The day – The Coast Guard Museum Association organizes a meeting with some downtown businessmen
New London – Strolling with others inside the former Mystic Whaler Cruises building next to Union Station, Phil Michalowski said that although there has been skepticism around the National Coast Guard project Museum due to debut dates not having materialized, it now “feels very, very real, and it will be awesome.”
“Everyone knows this is incredibly important to the economy of downtown and, indeed, the region,” said Michalowski, chairman of the Garde Arts Center board of directors and commissioner for the downtown district. city. He said the museum would be one more reason for people to visit and spend a day, and “from the Guard’s point of view, if there are more people here taking advantage of the space, it provides a another opportunity for customers”.
Michalowski was one of the few people to attend a meeting the National Coast Guard Museum Association held for a few hours on Thursday morning for New London businessmen.
In March, President Joe Biden signed a federal funding bill providing $50 million for the museum. Construction work is expected to start this summer.

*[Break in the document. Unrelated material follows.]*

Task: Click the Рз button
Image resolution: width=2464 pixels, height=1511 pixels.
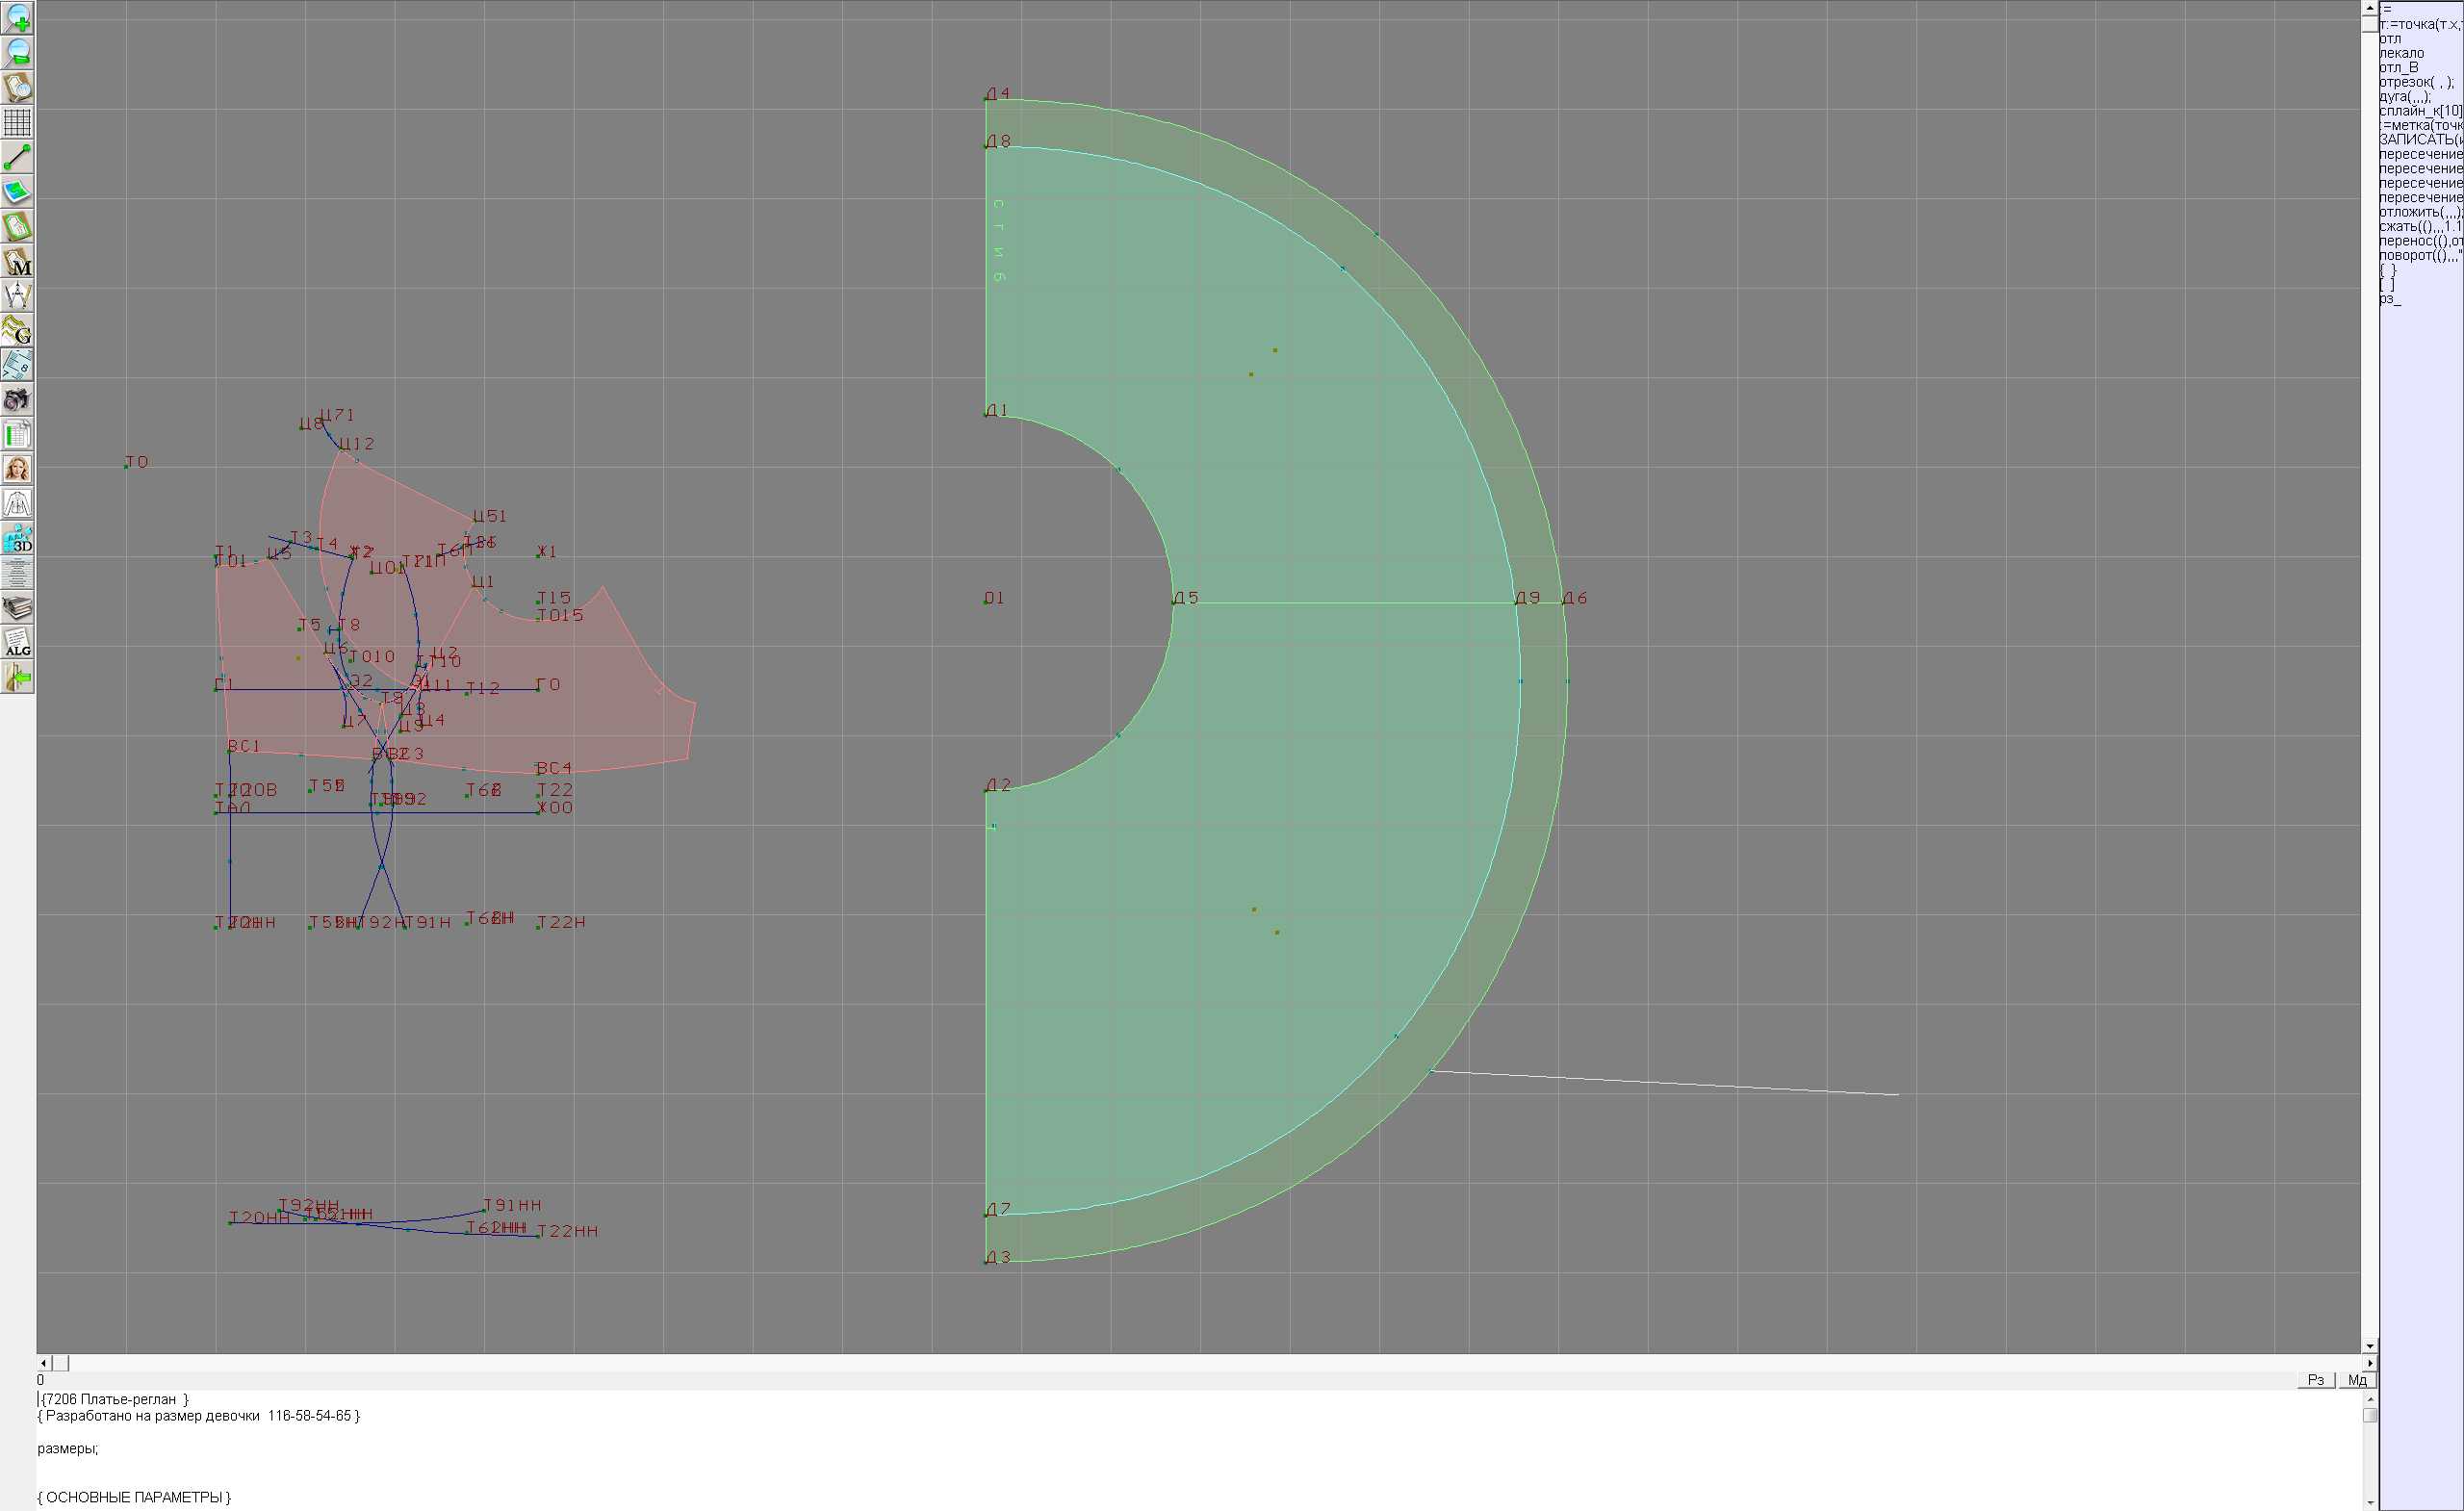Action: click(x=2316, y=1380)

Retired Coast Guard Capt. Wes Pulver, president of the association, said that with federal funding moving the museum from a conceptual project to something with a timeline, the association is beginning to reach out. to the community.

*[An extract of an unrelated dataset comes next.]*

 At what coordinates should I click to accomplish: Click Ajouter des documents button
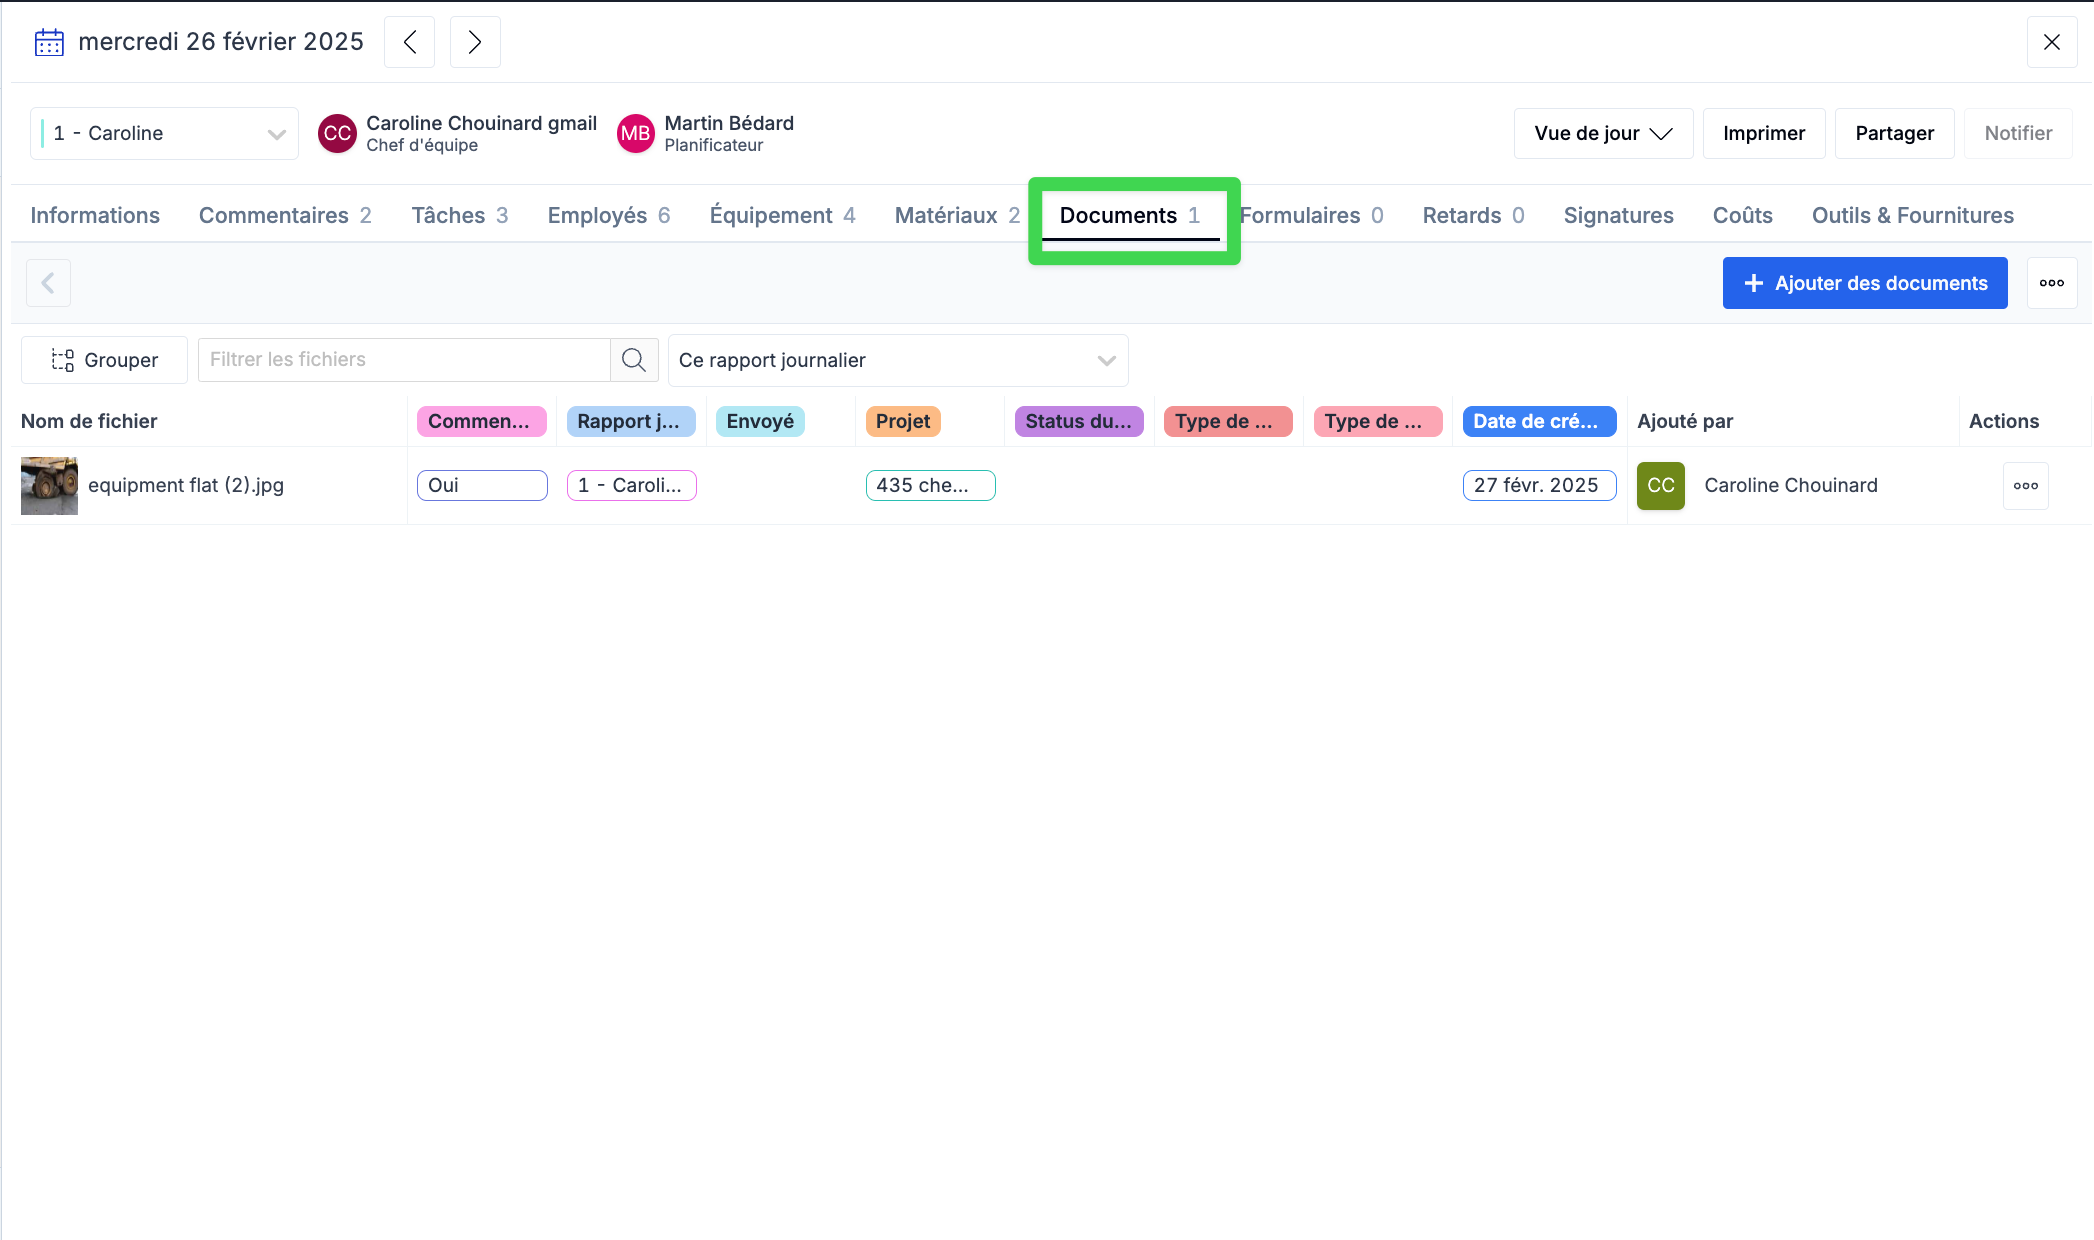coord(1865,283)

“We want to tell the community what this means to them,” he said.
Pulver said the association for the next two and a half years will be a contractor in the former Mystic Whaler building, from where it will direct engineering operations for the museum project.
Tony Suarez, owner of Northern Light Gems on State Street, said “It’s hugely exciting to have this happening” and “It’s going to transform this city. It’s going to literally transform this city.”
Scott Arsenault, whose company operates the water taxi for the Thames River Heritage Park, said there will be initial disruption with the rearrangement of the docks at City Pier but, after that, “we expect a significant number of people are there who are not passing through, they don’t get on a train, they don’t get on a ferry.
While many people objected to the location and design of the museum, Mayor Michael Passero said he only heard the enthusiasm from the downtown business district. He said the area will be a construction zone in the summer of 2023, which will change plans for festivals and events, so the city is working on alternative venues.
Barbara Neff, whose many hats include dockmaster and event planner at Neff Productions, noted that she’s already had to work around different builds each year, whether it’s City Pier or Parade Plaza. Its events this summer include the return of Eat in the Street, the new Pirate Fest and Christmas in July with a parade of illuminated boats.
She said construction workers at the museum will have to eat and drink at downtown businesses.
Pulver said he expects construction of the pedestrian bridge over Water Street to be the biggest disruption, though much of the bridge will be fabricated offsite.